Solution: “Please donate $5 today to build a water well in Mwamanongu Village, Africa. Your donation will help 300,000 Africans who struggle with water scarcity. Infants and children are especially at risk, as they are more susceptible to diarrhea and other effects stemming from unsafe water resources.”
What’s the difference? The example mistake was vague. The solution is to spell out the purpose behind your cause in detail. Allow your potential donors to visualize how they are helping.
Here’s a look at another simple but potentially costly error. To set it up: A high school chess club is sifting through school fundraising ideas in order to fund their trip to a prestigious chess tournament in New York City.
Example of mistake: The chess club decides to hold a board games night in the school gym and to charge $5 admission per person.

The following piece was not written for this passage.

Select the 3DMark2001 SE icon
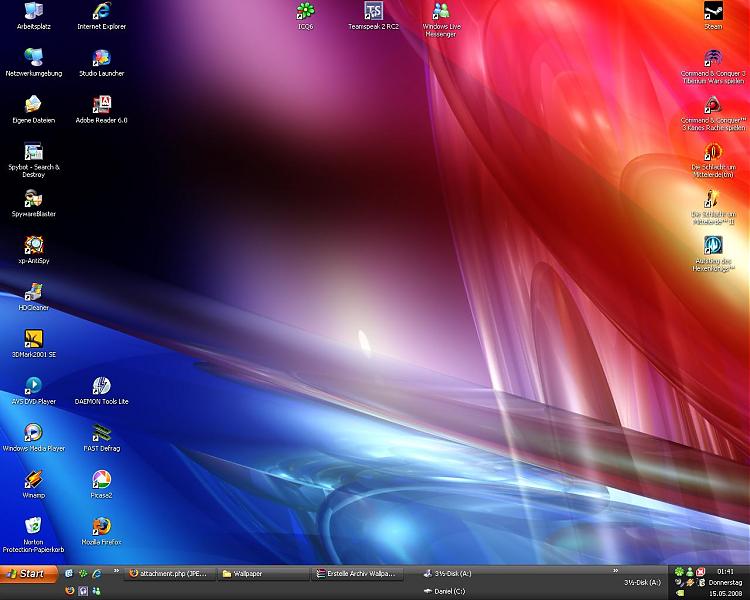 tap(33, 339)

Solution: In addition to charging $5 admission, the club dives into related efforts to raise money. Parents of club members buy yard signs similar to those that sports players get, displaying the school’s name and player’s name. There’s also a silent auction during board games night, and several of the club members reach out to local businesses asking for sponsorship opportunities in exchange for more visibility for the business. Last but not least, a page on the chess club website details the purpose of the fundraiser and asks for ongoing online donations.
You do your endeavors a disservice if you limit yourself to only one “income” stream. People are capable of giving in many ways, and what appeals to one person might not to another. For just a little more effort, you can get a lot more money when you explore multiple fundraising avenues.
Having the fundraiser at the right time(s) is another important element to success.
Example of mistake: (In emails sent to parents at a high school) “Next month, our girls’ basketball team is supposed to travel to Los Angeles for a tournament. We still need $3,000 to make that happen, so…
Solution: “In four months, the girls’ basketball team is traveling to Los Angeles for a tournament…”
You don’t need to read the rest of the messages to know what the mistake and solution are. The mistake is waiting too long to begin seriously fundraising, and the solution is to begin efforts in plenty of time. Of course, it’s possible to begin early but to not raise as much money as you hoped for. That’s why it is essential to have multiple avenues for raising funds.
To check that your fundraiser is on track, set milestones and goals. This way, you’re not surprised with only one month to go that you don’t have enough money. You’ll have inklings much earlier that something needs to change.
Example of mistake: A school swim team holds its fundraiser, not realizing that two other school teams are having theirs that week.
Solution: The swim team checks the timing of other fundraisers and has its event at a time when more people can participate.
Another timing error occurs when you pick a date that’s not good. It could be due to seasonal reasons (an event happens to be on the day a snowstorm hits) or because a lot of other things are going on at the same time. Be aware of what else is going on or could be going on in the worlds of your target audience.
Quality of Volunteers
Whether you’re having a big or small event, it can be especially tempting to prioritize volunteer quantity over quality. However, your volunteers, in one way, are the face of your organization or club. Set minimum quality standards and vet them. Take this scenario: A booster club picks from high school fundraising ideas to hold an arts and crafts day.
Example of mistake: Asking volunteers to stay from open to close, overworking them.
Solution: Scheduling shifts to maintain volunteer quality.
Example of mistake: Sending around signup sheets for a few weeks, asking anyone who is willing to volunteer to help out. On the day of the event, it turns out that one of the “artists” knows little about the craft and that none of the volunteers know CPR.
Solution: Volunteers were vetted, and fundraisers ensured that there was at least one volunteer on shift at all times to meet certain needs.
Enthusiasm of the Fundraiser
Motivation can be a problem too–either there’s too much or too little.
Example of mistake: Mallory is, yet again, chairing this year’s fundraising drive. She goes through the movements robotically.
Solution: Someone with a fresh perspective takes over the fundraiser, or Mallory is allowed to choose a different idea.
Example of mistake: Gus is so passionate about his cause that he berates anyone who declines to help.
Solution: The fundraising committee meets with Gus and explains if that he cannot be more objective, he cannot be part of their efforts.
Simple mistakes can run the gamut from failing to account for other income streams to having the same old fundraiser every year. Fortunately, it doesn’t take much to prevent them.